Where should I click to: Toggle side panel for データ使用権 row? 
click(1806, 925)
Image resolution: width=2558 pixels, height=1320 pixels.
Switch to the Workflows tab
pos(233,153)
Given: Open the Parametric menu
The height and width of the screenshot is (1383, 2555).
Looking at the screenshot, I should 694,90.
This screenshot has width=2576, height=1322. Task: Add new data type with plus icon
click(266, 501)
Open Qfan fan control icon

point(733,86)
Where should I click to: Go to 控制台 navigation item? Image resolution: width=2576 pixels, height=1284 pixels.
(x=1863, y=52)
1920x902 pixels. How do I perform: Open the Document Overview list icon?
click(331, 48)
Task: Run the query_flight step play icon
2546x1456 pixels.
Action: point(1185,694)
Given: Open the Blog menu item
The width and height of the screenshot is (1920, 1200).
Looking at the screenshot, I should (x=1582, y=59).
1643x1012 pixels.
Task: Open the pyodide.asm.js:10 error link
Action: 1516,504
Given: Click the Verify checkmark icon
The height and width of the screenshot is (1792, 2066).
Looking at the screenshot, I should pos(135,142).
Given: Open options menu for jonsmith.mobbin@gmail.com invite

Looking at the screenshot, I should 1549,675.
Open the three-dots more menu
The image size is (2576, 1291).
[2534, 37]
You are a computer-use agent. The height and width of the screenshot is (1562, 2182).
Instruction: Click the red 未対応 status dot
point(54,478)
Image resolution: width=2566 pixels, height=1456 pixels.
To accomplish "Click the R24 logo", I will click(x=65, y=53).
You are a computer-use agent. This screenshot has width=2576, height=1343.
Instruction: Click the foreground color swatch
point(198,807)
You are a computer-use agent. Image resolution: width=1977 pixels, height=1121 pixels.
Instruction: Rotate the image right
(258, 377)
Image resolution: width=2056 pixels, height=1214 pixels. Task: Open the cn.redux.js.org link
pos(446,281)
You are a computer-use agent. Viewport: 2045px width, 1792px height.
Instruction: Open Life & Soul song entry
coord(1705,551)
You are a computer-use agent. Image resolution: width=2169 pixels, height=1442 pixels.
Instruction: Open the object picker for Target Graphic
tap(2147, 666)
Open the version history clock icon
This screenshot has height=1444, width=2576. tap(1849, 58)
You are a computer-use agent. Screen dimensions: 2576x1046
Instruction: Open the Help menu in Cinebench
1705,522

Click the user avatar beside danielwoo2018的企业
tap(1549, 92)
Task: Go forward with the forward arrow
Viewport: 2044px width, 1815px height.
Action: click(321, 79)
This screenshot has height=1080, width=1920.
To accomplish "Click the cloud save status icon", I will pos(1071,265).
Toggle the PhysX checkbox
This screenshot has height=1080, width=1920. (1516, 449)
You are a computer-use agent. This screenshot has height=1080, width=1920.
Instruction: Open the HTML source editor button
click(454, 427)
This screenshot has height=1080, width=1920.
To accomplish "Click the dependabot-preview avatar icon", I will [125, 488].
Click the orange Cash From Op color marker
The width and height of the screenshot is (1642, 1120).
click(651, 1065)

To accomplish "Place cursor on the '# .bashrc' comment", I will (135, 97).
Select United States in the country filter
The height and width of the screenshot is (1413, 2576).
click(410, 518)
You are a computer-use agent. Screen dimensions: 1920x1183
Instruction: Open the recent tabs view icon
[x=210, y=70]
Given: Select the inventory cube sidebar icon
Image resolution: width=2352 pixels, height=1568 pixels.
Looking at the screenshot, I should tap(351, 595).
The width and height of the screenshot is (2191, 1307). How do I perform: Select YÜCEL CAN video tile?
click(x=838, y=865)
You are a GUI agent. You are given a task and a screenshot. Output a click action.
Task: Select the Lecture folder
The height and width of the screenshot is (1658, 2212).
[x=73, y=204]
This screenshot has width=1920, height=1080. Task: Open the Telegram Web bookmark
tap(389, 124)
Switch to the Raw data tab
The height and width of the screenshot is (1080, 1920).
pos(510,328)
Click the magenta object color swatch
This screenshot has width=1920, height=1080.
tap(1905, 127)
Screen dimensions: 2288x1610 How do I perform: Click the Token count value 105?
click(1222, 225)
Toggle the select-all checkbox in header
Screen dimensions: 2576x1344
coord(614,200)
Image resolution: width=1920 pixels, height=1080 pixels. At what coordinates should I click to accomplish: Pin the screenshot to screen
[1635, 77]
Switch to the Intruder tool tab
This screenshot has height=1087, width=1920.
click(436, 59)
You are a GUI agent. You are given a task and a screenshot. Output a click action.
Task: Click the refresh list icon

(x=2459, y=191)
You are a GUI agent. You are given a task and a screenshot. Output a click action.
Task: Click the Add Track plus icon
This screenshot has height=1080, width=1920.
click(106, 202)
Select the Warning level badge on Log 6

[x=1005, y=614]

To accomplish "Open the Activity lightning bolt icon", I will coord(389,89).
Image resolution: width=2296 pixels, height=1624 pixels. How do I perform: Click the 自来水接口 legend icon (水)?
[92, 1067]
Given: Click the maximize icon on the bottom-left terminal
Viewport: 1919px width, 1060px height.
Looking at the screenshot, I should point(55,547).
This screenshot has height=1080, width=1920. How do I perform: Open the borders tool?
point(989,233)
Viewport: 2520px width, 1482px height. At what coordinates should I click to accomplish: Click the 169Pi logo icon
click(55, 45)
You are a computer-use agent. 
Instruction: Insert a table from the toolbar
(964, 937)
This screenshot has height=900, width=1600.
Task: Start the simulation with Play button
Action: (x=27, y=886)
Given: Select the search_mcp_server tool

_WHAT TO WORK ON_
Write each entry out again, exactly as it reads above.

_OUTPUT_
Where should I click to: Toggle side panel for データ使用権 row? 
click(1806, 925)
Image resolution: width=2558 pixels, height=1320 pixels.
Switch to the Workflows tab
pos(233,153)
Given: Open the Parametric menu
The height and width of the screenshot is (1383, 2555).
Looking at the screenshot, I should 694,90.
This screenshot has width=2576, height=1322. Task: Add new data type with plus icon
click(266, 501)
Open Qfan fan control icon

point(733,86)
Where should I click to: Go to 控制台 navigation item? Image resolution: width=2576 pixels, height=1284 pixels.
(x=1863, y=52)
1920x902 pixels. How do I perform: Open the Document Overview list icon?
click(331, 48)
Task: Run the query_flight step play icon
2546x1456 pixels.
Action: point(1185,694)
Given: Open the Blog menu item
The width and height of the screenshot is (1920, 1200).
Looking at the screenshot, I should (x=1582, y=59).
1643x1012 pixels.
Task: Open the pyodide.asm.js:10 error link
Action: 1516,504
Given: Click the Verify checkmark icon
The height and width of the screenshot is (1792, 2066).
Looking at the screenshot, I should pos(135,142).
Given: Open options menu for jonsmith.mobbin@gmail.com invite

Looking at the screenshot, I should 1549,675.
Open the three-dots more menu
The image size is (2576, 1291).
[2534, 37]
You are a computer-use agent. The height and width of the screenshot is (1562, 2182).
Instruction: Click the red 未対応 status dot
point(54,478)
Image resolution: width=2566 pixels, height=1456 pixels.
To accomplish "Click the R24 logo", I will click(x=65, y=53).
You are a computer-use agent. This screenshot has width=2576, height=1343.
Instruction: Click the foreground color swatch
point(198,807)
You are a computer-use agent. Image resolution: width=1977 pixels, height=1121 pixels.
Instruction: Rotate the image right
(258, 377)
Image resolution: width=2056 pixels, height=1214 pixels. Task: Open the cn.redux.js.org link
pos(446,281)
You are a computer-use agent. Viewport: 2045px width, 1792px height.
Instruction: Open Life & Soul song entry
coord(1705,551)
You are a computer-use agent. Image resolution: width=2169 pixels, height=1442 pixels.
Instruction: Open the object picker for Target Graphic
tap(2147, 666)
Open the version history clock icon
This screenshot has height=1444, width=2576. tap(1849, 58)
You are a computer-use agent. Screen dimensions: 2576x1046
Instruction: Open the Help menu in Cinebench
1705,522

Click the user avatar beside danielwoo2018的企业
tap(1549, 92)
Task: Go forward with the forward arrow
Viewport: 2044px width, 1815px height.
Action: click(321, 79)
This screenshot has height=1080, width=1920.
To accomplish "Click the cloud save status icon", I will pos(1071,265).
Toggle the PhysX checkbox
This screenshot has height=1080, width=1920. (1516, 449)
You are a computer-use agent. This screenshot has height=1080, width=1920.
Instruction: Open the HTML source editor button
click(454, 427)
This screenshot has height=1080, width=1920.
To accomplish "Click the dependabot-preview avatar icon", I will [125, 488].
Click the orange Cash From Op color marker
The width and height of the screenshot is (1642, 1120).
click(651, 1065)

To accomplish "Place cursor on the '# .bashrc' comment", I will (135, 97).
Select United States in the country filter
The height and width of the screenshot is (1413, 2576).
click(410, 518)
You are a computer-use agent. Screen dimensions: 1920x1183
Instruction: Open the recent tabs view icon
[x=210, y=70]
Given: Select the inventory cube sidebar icon
Image resolution: width=2352 pixels, height=1568 pixels.
Looking at the screenshot, I should tap(351, 595).
The width and height of the screenshot is (2191, 1307). How do I perform: Select YÜCEL CAN video tile?
click(x=838, y=865)
You are a GUI agent. You are given a task and a screenshot. Output a click action.
Task: Select the Lecture folder
The height and width of the screenshot is (1658, 2212).
[x=73, y=204]
This screenshot has width=1920, height=1080. Task: Open the Telegram Web bookmark
tap(389, 124)
Switch to the Raw data tab
The height and width of the screenshot is (1080, 1920).
pos(510,328)
Click the magenta object color swatch
This screenshot has width=1920, height=1080.
tap(1905, 127)
Screen dimensions: 2288x1610 How do I perform: Click the Token count value 105?
click(1222, 225)
Toggle the select-all checkbox in header
Screen dimensions: 2576x1344
coord(614,200)
Image resolution: width=1920 pixels, height=1080 pixels. At what coordinates should I click to accomplish: Pin the screenshot to screen
[1635, 77]
Switch to the Intruder tool tab
This screenshot has height=1087, width=1920.
click(436, 59)
You are a GUI agent. You are given a task and a screenshot. Output a click action.
Task: Click the refresh list icon

(x=2459, y=191)
You are a GUI agent. You are given a task and a screenshot. Output a click action.
Task: Click the Add Track plus icon
This screenshot has height=1080, width=1920.
click(106, 202)
Select the Warning level badge on Log 6

[x=1005, y=614]

To accomplish "Open the Activity lightning bolt icon", I will coord(389,89).
Image resolution: width=2296 pixels, height=1624 pixels. How do I perform: Click the 自来水接口 legend icon (水)?
[92, 1067]
Given: Click the maximize icon on the bottom-left terminal
Viewport: 1919px width, 1060px height.
Looking at the screenshot, I should point(55,547).
This screenshot has height=1080, width=1920. How do I perform: Open the borders tool?
point(989,233)
Viewport: 2520px width, 1482px height. At what coordinates should I click to accomplish: Click the 169Pi logo icon
click(55, 45)
You are a computer-use agent. 
Instruction: Insert a table from the toolbar
(964, 937)
This screenshot has height=900, width=1600.
Task: Start the simulation with Play button
Action: (x=27, y=886)
Given: Select the search_mcp_server tool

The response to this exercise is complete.